[Items from a data source]
┄┄┄┄┄┄

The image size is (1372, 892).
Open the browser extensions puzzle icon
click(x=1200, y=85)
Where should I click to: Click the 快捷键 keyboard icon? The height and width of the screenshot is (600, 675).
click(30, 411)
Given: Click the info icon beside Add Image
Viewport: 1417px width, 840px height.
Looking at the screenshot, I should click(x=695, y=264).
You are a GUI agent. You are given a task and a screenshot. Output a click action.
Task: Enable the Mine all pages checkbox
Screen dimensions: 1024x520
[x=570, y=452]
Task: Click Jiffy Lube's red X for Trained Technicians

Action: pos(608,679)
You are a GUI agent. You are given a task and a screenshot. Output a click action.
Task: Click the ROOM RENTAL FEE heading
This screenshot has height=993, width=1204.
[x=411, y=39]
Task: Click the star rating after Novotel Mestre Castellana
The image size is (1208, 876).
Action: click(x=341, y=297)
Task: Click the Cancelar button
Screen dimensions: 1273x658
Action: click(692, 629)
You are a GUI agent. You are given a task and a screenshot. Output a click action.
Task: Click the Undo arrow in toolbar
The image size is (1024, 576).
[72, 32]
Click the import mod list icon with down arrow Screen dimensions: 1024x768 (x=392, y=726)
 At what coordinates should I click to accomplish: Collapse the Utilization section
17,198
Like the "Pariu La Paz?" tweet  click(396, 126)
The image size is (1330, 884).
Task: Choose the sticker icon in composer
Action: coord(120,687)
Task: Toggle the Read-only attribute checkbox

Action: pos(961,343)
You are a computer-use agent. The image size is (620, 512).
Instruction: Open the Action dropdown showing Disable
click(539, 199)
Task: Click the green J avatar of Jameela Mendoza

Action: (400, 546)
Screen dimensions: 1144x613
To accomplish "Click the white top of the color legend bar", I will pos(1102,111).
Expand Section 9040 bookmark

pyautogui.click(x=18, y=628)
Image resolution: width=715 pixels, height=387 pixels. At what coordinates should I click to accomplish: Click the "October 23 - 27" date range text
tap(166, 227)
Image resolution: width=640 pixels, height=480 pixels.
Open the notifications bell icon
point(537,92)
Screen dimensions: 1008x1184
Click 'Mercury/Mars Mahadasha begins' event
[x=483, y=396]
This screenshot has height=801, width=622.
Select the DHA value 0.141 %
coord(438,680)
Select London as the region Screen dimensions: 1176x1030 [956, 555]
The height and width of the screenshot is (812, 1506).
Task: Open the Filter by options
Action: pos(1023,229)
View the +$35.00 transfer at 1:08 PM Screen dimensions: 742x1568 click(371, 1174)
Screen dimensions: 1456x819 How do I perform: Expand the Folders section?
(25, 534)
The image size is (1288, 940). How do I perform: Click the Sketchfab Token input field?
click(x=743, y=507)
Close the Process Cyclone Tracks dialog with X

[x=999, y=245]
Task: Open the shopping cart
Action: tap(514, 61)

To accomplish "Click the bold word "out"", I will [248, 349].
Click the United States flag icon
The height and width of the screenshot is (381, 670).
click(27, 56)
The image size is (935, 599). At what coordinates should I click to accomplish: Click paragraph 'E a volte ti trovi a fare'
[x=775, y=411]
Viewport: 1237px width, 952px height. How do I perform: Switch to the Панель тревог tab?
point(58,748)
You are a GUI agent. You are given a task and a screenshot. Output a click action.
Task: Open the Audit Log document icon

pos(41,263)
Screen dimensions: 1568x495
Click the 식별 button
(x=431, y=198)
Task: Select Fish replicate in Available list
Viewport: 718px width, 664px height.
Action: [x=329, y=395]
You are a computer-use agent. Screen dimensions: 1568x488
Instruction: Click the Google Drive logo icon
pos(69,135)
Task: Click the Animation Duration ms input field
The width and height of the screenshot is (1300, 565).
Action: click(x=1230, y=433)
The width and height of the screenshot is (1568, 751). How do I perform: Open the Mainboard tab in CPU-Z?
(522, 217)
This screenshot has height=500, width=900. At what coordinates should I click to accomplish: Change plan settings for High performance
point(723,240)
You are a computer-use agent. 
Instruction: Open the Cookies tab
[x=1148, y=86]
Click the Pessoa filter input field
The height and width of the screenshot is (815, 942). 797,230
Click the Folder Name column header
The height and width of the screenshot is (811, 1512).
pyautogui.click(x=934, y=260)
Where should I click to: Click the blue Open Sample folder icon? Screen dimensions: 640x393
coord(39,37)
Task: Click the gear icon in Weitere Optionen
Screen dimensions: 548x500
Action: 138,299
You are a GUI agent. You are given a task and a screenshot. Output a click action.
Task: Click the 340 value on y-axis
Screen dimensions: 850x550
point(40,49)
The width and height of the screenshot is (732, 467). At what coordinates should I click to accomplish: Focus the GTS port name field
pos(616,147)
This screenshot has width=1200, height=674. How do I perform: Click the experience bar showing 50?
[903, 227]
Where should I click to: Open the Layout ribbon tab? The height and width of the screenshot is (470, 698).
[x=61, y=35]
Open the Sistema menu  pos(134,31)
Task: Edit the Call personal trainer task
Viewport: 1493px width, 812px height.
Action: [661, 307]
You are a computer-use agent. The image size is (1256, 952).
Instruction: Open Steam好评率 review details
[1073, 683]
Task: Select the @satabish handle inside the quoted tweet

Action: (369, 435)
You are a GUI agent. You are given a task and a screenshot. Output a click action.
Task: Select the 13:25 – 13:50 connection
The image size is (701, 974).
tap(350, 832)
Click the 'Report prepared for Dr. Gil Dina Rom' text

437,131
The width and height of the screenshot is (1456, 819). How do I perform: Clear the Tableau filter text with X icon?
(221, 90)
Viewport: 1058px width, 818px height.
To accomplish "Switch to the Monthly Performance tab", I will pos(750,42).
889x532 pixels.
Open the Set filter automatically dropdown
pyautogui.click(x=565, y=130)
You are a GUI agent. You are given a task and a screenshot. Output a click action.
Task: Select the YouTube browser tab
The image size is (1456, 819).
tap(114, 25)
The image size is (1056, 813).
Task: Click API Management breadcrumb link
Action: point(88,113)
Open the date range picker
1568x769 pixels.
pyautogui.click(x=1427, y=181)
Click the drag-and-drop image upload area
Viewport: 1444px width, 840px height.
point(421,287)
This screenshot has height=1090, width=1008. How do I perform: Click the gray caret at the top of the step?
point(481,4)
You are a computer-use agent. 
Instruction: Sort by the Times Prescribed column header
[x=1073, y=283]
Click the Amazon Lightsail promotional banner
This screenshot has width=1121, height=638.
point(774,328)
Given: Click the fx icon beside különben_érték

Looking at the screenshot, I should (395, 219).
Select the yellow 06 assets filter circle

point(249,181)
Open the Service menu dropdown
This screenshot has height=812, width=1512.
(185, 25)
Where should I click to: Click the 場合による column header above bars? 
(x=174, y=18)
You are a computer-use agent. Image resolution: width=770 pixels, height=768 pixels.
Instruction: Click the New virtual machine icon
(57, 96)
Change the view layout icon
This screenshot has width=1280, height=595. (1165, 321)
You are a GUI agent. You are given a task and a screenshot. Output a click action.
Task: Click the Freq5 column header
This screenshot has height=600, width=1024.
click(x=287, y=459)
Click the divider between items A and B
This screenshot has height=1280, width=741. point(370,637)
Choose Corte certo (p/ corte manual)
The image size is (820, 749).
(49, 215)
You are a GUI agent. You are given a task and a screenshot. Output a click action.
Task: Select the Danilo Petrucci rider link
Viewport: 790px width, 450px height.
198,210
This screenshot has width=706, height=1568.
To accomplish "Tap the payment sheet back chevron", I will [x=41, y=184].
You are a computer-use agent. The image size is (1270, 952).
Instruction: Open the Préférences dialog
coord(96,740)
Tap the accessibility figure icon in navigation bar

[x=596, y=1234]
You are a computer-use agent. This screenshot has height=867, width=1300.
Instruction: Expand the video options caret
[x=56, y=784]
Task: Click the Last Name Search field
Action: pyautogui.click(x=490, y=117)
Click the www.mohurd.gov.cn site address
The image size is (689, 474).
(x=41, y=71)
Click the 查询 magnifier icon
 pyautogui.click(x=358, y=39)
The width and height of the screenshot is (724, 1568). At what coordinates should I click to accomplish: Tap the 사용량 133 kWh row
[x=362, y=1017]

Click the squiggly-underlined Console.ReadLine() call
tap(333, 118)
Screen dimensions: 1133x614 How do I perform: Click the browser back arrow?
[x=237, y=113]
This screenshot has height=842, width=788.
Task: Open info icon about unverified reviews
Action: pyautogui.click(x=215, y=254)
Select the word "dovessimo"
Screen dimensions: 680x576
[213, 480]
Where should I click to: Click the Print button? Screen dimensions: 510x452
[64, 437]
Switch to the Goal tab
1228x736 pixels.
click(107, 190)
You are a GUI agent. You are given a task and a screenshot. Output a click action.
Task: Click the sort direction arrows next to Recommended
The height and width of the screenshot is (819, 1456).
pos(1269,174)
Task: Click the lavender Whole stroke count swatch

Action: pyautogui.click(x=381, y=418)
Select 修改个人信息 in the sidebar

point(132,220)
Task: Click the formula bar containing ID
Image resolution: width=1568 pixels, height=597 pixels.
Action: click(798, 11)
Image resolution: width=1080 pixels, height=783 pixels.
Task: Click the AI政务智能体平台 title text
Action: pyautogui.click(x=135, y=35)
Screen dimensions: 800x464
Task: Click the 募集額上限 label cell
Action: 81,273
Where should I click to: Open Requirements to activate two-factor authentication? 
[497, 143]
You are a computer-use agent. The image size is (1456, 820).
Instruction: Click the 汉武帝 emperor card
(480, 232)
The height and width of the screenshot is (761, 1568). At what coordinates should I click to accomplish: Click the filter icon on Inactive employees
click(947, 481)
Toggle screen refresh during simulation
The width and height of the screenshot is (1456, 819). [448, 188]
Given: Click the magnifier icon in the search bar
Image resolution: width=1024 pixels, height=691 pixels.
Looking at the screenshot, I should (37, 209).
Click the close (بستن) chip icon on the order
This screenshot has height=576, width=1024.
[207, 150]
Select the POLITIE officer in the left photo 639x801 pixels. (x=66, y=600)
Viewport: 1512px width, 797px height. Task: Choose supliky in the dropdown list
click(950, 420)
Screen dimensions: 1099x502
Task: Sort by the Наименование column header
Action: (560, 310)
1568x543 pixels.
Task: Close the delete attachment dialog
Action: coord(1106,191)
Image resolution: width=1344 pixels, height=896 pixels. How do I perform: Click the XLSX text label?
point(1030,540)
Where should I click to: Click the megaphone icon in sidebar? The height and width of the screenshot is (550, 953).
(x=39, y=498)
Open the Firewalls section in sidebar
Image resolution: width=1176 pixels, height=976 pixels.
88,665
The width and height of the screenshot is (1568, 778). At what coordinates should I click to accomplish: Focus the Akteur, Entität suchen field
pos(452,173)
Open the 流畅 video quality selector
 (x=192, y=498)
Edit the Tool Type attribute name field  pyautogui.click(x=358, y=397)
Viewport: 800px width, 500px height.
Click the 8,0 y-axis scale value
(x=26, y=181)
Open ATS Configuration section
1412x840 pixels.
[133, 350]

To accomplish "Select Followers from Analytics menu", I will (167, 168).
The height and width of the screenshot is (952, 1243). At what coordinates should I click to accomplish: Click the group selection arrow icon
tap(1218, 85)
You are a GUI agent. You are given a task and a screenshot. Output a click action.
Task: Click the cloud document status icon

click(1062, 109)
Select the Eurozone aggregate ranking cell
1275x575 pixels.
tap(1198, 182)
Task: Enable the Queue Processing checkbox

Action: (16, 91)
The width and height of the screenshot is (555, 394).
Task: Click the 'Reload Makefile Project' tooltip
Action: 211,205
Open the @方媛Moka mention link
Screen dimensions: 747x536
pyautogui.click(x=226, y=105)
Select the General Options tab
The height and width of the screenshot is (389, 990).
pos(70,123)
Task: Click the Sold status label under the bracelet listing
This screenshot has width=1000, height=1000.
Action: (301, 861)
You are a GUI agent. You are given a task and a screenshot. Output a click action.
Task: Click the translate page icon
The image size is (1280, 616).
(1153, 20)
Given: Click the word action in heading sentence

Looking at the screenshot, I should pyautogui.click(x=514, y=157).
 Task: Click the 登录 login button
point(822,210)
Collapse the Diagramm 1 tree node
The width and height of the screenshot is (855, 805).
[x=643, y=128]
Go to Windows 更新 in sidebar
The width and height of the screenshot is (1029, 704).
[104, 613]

┄┄┄┄┄┄

- EXERCISE DESCRIPTION: Retype the rows above word for word, starting with the line that contains "Open the Sistema" and going on through the line that contains "Looking at the screenshot, I should (395, 219).".

- THE REPLY:
Open the Sistema menu  pos(134,31)
Task: Edit the Call personal trainer task
Viewport: 1493px width, 812px height.
Action: [661, 307]
You are a computer-use agent. The image size is (1256, 952).
Instruction: Open Steam好评率 review details
[1073, 683]
Task: Select the @satabish handle inside the quoted tweet

Action: (369, 435)
You are a GUI agent. You are given a task and a screenshot. Output a click action.
Task: Select the 13:25 – 13:50 connection
The image size is (701, 974).
tap(350, 832)
Click the 'Report prepared for Dr. Gil Dina Rom' text

437,131
The width and height of the screenshot is (1456, 819). How do I perform: Clear the Tableau filter text with X icon?
(221, 90)
Viewport: 1058px width, 818px height.
To accomplish "Switch to the Monthly Performance tab", I will pos(750,42).
889x532 pixels.
Open the Set filter automatically dropdown
pyautogui.click(x=565, y=130)
You are a GUI agent. You are given a task and a screenshot. Output a click action.
Task: Select the YouTube browser tab
The image size is (1456, 819).
tap(114, 25)
The image size is (1056, 813).
Task: Click API Management breadcrumb link
Action: point(88,113)
Open the date range picker
1568x769 pixels.
pyautogui.click(x=1427, y=181)
Click the drag-and-drop image upload area
Viewport: 1444px width, 840px height.
point(421,287)
This screenshot has height=1090, width=1008. How do I perform: Click the gray caret at the top of the step?
point(481,4)
You are a computer-use agent. 
Instruction: Sort by the Times Prescribed column header
[x=1073, y=283]
Click the Amazon Lightsail promotional banner
This screenshot has width=1121, height=638.
point(774,328)
Given: Click the fx icon beside különben_érték

Looking at the screenshot, I should (395, 219).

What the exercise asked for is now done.